# Exercise description:
Starting at the line that contains "This screenshot has" and ending at the final line of the entries below, write out each line exactly as it appears, but omit the pictures.

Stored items
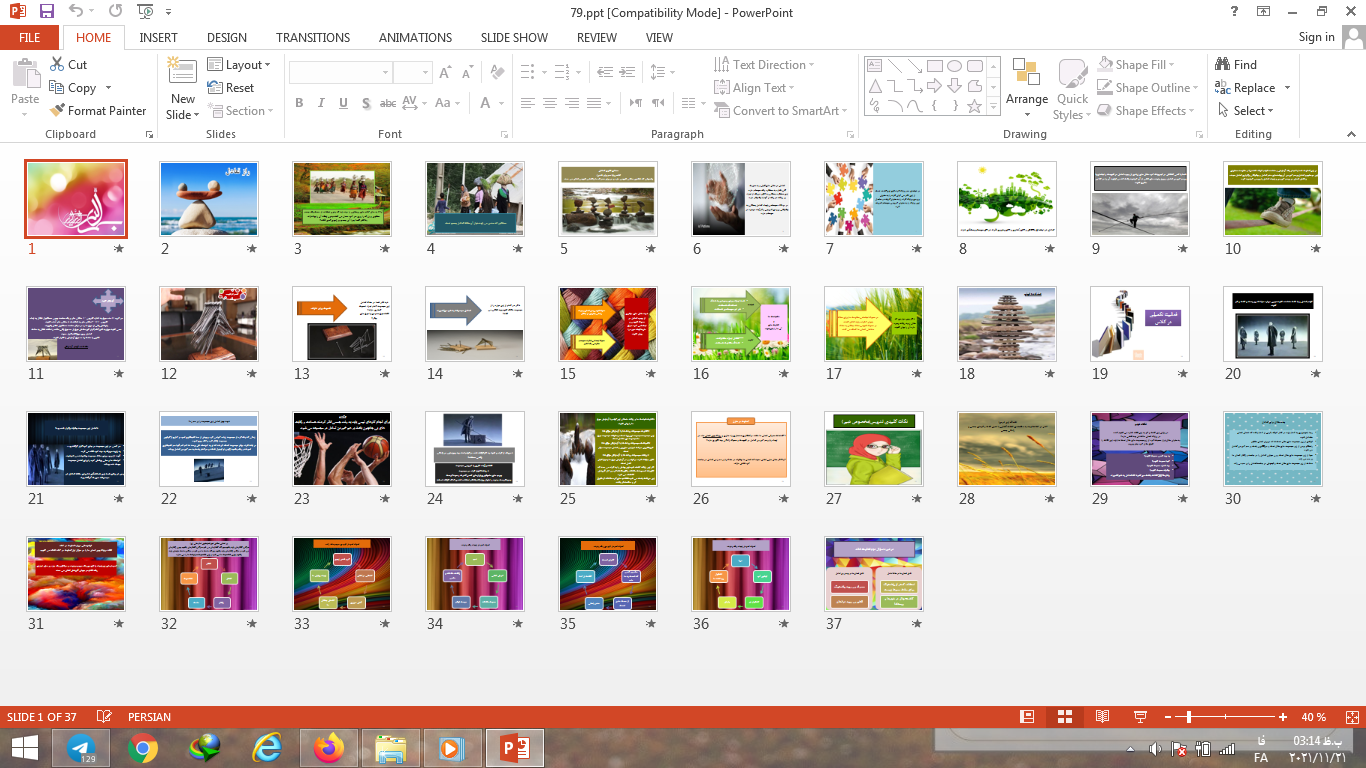Click the Format Painter brush icon
Screen dimensions: 1366x768
[x=56, y=111]
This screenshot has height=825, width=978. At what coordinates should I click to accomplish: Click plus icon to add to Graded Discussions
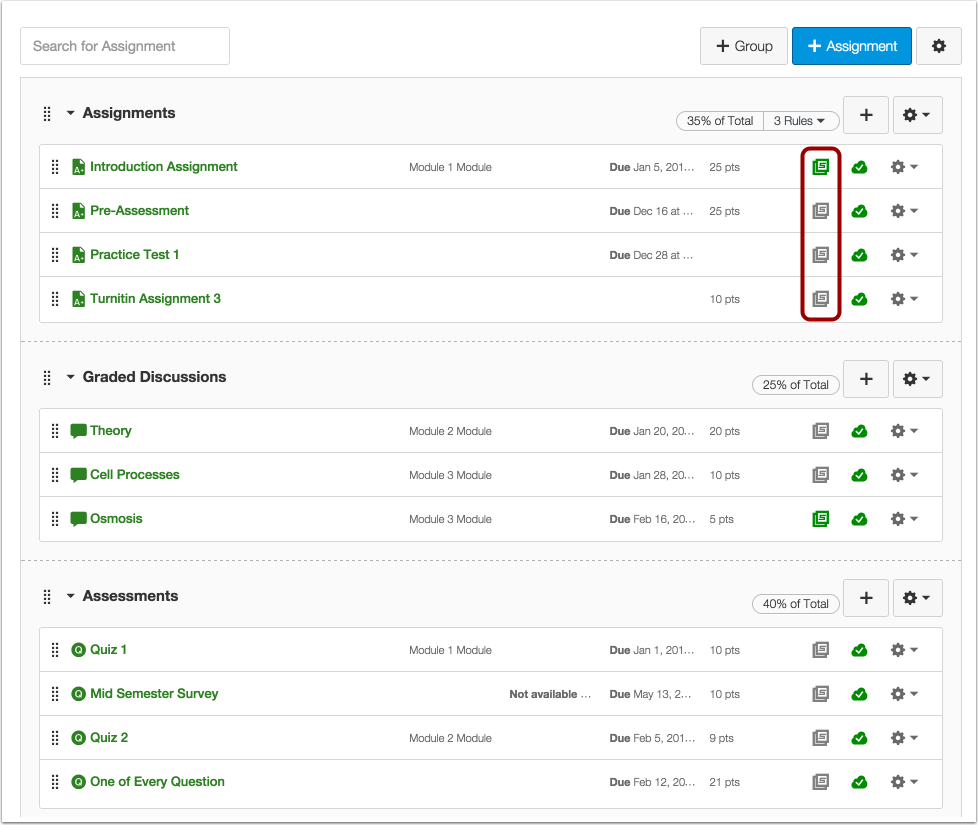click(x=866, y=379)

# Task answer:
This screenshot has height=825, width=978. At what coordinates should I click to accomplish: Click plus icon to add to Graded Discussions
click(x=866, y=379)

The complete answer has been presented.